### YOUR INSTRUCTIONS
Find and copy each line of the listing below that has the word "Real" in it.

### MATERIAL PROVIDED
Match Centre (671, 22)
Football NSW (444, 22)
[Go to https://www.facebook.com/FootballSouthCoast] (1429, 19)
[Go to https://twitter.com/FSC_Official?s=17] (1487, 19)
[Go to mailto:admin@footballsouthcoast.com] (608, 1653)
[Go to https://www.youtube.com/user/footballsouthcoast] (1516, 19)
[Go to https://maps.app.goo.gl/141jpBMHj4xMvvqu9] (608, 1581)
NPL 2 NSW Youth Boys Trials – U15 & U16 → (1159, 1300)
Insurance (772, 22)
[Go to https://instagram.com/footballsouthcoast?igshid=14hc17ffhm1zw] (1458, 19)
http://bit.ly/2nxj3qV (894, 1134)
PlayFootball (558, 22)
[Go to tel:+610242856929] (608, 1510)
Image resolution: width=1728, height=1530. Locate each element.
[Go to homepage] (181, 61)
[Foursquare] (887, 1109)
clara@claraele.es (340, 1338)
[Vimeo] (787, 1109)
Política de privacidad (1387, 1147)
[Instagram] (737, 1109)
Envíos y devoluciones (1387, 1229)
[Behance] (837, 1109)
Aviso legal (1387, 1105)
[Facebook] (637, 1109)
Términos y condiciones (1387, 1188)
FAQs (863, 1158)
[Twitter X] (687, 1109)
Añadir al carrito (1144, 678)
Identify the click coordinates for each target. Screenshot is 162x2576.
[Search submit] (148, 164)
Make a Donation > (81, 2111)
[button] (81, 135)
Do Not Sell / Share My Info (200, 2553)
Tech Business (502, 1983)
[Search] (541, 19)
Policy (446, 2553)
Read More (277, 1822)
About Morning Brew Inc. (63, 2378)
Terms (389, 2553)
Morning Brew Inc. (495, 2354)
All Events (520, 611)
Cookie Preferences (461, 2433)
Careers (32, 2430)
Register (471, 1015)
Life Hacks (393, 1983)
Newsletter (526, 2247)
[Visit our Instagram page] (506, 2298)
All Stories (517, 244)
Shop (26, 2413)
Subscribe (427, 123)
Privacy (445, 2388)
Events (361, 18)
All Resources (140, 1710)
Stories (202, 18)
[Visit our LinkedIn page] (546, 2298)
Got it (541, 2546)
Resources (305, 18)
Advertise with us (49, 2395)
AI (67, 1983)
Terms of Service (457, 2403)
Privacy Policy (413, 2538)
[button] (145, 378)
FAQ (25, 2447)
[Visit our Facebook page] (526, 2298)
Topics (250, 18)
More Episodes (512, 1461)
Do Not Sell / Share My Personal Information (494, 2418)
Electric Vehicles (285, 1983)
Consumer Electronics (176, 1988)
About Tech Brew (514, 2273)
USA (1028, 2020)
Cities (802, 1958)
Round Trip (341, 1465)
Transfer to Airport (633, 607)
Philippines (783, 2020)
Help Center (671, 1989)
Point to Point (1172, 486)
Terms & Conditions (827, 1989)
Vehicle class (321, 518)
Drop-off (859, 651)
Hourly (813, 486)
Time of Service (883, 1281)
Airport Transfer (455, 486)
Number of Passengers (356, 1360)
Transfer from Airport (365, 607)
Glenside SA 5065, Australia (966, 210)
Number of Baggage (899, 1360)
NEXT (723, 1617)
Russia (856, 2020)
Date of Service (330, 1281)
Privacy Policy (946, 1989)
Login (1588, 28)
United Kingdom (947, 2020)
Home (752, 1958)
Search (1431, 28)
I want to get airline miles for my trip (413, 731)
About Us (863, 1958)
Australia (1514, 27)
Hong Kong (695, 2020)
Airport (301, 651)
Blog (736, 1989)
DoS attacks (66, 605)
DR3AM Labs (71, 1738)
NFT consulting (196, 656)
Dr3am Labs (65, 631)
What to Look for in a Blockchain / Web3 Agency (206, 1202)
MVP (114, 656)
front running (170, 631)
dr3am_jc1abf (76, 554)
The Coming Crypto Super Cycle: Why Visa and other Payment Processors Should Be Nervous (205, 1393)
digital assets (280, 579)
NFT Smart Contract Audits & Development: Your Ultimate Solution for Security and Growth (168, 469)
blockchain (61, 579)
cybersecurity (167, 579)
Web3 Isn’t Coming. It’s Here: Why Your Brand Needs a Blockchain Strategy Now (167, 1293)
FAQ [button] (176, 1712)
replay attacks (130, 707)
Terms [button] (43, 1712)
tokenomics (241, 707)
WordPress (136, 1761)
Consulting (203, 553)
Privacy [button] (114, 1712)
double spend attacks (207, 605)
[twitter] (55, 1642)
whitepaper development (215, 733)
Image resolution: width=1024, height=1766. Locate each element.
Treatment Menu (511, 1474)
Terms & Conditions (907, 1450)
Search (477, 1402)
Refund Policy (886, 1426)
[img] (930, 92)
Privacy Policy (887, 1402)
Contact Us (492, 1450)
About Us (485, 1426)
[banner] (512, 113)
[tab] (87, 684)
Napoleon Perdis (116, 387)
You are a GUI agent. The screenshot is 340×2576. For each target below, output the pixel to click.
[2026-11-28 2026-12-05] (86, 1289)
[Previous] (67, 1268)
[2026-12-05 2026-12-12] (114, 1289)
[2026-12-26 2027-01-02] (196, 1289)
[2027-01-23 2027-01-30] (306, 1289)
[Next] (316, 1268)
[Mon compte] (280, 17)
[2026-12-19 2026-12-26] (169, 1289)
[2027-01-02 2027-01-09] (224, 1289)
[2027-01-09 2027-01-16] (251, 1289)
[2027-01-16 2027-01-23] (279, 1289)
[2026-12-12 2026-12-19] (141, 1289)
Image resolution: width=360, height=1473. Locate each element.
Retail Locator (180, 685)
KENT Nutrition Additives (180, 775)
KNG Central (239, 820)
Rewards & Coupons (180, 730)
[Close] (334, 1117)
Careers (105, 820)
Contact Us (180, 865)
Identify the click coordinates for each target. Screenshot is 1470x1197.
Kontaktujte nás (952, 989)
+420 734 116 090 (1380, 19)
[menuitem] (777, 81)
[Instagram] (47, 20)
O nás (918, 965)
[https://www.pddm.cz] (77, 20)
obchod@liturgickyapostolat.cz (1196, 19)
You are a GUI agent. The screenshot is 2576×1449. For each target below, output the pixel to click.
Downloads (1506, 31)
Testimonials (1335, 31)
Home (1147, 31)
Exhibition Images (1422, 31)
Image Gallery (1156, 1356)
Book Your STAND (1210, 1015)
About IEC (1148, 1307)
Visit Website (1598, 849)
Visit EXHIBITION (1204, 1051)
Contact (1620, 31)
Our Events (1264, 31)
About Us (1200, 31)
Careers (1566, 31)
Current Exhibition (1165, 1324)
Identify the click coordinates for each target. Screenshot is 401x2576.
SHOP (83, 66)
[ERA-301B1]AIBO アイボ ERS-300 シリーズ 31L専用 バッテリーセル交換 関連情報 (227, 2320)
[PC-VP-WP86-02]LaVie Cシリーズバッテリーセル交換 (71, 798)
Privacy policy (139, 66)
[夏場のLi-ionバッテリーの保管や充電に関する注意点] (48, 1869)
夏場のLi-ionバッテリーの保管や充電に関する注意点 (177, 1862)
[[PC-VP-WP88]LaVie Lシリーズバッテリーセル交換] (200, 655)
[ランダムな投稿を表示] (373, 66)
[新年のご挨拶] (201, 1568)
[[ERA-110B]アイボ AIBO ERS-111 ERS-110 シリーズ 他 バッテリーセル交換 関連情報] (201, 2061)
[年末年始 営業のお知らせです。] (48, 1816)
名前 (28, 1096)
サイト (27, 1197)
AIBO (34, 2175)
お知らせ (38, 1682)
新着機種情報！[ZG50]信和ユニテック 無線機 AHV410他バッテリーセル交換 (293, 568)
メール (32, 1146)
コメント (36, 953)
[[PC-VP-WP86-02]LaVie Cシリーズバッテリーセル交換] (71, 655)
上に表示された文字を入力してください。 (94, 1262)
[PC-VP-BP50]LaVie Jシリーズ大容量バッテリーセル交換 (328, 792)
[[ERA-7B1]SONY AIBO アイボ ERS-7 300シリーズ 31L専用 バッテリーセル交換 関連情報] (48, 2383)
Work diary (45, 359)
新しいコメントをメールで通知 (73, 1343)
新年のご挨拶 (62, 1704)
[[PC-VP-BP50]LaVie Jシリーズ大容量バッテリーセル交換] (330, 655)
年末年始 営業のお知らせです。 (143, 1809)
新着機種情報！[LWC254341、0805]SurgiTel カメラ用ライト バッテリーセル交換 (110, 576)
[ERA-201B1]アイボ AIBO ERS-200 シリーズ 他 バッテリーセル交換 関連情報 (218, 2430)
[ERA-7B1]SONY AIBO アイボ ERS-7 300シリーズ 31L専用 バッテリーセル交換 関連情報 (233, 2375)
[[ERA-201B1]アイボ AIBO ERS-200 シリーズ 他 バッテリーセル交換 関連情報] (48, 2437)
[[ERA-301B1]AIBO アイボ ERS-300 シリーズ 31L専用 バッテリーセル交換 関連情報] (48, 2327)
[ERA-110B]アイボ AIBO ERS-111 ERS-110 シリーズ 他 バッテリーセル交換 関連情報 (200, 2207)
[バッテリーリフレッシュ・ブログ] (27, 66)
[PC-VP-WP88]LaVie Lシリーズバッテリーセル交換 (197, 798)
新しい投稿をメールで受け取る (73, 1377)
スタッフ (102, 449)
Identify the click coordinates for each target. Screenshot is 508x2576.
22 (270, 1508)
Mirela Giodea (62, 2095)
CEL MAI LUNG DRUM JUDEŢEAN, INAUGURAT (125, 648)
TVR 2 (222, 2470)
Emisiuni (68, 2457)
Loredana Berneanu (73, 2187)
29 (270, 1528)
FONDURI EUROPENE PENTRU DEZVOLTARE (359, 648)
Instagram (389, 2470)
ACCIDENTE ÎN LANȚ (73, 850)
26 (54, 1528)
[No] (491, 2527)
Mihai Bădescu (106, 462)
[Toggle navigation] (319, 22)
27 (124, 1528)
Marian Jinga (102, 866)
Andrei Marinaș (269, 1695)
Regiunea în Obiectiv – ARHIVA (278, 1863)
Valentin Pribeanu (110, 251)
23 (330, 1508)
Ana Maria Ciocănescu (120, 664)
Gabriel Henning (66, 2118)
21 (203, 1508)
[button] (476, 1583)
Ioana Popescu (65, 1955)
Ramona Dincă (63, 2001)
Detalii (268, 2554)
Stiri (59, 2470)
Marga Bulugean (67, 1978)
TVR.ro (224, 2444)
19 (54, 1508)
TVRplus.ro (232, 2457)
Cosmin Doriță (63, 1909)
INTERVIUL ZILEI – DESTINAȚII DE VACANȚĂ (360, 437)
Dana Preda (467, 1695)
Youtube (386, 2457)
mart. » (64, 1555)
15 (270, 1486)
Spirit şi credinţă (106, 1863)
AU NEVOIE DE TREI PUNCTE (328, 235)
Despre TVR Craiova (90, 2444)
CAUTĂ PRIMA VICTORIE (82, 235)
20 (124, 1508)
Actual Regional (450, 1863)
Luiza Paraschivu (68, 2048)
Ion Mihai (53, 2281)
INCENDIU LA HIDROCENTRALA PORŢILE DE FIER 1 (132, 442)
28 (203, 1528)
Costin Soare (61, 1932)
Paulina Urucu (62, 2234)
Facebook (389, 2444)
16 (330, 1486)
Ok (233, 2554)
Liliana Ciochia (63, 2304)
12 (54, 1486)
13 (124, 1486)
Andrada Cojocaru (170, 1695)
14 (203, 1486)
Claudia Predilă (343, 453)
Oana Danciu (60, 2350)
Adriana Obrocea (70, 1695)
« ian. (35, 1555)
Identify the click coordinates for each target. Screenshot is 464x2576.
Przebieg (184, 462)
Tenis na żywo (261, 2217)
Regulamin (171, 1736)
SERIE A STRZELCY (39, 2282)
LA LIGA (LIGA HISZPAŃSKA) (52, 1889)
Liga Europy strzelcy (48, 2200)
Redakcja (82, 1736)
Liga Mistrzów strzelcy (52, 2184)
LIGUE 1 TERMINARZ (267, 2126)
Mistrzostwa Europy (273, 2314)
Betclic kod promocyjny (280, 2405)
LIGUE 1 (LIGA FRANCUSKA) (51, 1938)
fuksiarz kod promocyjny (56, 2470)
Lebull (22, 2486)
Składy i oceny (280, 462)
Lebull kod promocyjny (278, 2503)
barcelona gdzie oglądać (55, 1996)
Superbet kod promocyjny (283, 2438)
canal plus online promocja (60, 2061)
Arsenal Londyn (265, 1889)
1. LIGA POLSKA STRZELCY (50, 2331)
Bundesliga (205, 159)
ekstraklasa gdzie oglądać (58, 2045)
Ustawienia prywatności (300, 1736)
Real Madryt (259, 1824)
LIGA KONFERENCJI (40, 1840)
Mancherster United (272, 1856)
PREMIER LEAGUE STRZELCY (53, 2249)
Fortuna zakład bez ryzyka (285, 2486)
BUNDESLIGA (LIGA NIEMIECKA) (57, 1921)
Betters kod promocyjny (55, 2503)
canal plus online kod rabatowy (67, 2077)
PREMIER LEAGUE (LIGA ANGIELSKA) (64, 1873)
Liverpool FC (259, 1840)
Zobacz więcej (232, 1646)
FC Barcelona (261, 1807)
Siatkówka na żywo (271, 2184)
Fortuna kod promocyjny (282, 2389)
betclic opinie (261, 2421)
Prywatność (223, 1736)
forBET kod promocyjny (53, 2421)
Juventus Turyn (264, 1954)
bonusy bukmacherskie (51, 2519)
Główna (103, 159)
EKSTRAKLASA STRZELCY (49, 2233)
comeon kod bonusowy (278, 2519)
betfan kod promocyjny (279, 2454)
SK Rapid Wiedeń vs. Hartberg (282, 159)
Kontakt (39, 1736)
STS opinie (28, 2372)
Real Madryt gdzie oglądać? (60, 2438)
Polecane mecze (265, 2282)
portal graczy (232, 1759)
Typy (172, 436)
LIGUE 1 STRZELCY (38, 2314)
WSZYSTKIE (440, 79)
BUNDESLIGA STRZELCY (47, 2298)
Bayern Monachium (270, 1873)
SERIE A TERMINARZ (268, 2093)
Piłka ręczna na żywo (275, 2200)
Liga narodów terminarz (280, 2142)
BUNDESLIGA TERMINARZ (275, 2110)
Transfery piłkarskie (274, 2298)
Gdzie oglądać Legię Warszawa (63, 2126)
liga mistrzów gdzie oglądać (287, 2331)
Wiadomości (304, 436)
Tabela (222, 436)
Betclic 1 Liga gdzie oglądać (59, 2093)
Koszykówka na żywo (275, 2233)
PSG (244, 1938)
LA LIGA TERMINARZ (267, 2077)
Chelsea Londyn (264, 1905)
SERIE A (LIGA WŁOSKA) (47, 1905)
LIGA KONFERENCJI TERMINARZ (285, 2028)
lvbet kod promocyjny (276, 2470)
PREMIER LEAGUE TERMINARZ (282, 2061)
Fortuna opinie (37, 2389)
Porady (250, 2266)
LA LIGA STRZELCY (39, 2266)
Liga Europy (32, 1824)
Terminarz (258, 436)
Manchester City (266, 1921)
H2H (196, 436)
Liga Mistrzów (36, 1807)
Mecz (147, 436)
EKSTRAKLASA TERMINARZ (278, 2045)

### YOUR SOLUTION
Real Madryt (259, 1824)
Real Madryt gdzie oglądać? (60, 2438)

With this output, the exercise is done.